Rob Lambeth: Usability testing
Challenge: Ripplers on opposite coasts wanted to test a new navigation paradigm to make it easier for customers to move between products in Rippling’s mobile app, but such tests work better in-person than remotely.
Solution: Rob designed a cost-effective new usability test “lab” by using multiple cameras, screen shares, and a Figma prototype for Rippling users and customer admins.
Outcome: The project pre-emptively found usability frictions, which reduced costs and gave designers opportunities to try new ideas in low-stakes settings, get feedback from users, and better understand customer needs.
Abhinav Gupta: Automating Go updates
Challenge: Rippling engineers had to manually update Go code across multiple repositories.
Solution: The team implemented new best practices for writing Go code and developed modules for reviewing it.
Outcome: The project envisioned a new framework for automating Go updates, which will help Rippling engineers build more robust systems.
Susie Liu: Expunging Tableau
Challenge: Rippling’s Tableau repository had a bloated number of data assets, which led to slow processing times, confused end users, and a lack of code traceability with custom SQL.
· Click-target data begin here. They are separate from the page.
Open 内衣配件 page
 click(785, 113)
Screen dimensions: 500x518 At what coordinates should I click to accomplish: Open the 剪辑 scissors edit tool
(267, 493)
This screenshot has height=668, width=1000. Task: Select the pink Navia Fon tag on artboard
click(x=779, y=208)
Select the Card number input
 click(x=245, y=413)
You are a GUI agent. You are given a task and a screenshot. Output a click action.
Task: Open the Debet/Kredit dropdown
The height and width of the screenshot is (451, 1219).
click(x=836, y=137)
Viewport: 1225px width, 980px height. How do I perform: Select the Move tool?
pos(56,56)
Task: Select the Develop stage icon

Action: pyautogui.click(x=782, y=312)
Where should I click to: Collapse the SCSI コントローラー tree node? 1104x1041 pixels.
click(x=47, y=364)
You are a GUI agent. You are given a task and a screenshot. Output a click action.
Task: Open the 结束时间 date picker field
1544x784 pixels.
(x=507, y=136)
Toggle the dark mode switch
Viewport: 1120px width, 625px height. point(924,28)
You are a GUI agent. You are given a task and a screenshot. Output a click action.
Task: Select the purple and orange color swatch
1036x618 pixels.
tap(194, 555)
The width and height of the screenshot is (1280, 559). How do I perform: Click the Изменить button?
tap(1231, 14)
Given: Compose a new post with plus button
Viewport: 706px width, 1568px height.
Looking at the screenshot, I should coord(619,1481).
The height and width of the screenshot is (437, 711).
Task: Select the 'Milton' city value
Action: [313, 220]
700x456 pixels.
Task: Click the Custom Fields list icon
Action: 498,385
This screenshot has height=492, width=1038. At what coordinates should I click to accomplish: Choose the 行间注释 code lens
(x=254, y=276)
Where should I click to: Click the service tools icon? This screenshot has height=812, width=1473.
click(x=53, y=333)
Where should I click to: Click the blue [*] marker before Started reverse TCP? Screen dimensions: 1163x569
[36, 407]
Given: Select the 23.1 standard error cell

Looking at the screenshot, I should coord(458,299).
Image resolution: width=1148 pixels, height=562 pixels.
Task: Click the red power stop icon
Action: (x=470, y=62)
Solution: The team deprecated outdated assets and used dbt Core methods to streamline data processing.
Outcome: Susie’s project cleaned up more than 200 data assets on Tableau and organized dashboards into collections for easier navigation.
Uddhav Mishra: Global Workforce tool enhancements
Challenge: A Rippling Global Workforce tool was encountering high latencies for page load.
Solution: The team addressed these delays by identifying bottlenecks through profiling and enhancing API response times by refining data serialization, eliminating redundant data, and optimizing processes preceding serialization.
Outcome: These efforts led to notable enhancements in page performance, culminating in a substantial reduction of 30-50% in API latencies across the affected pages. The pages now operate efficiently, even for large-scale enterprises.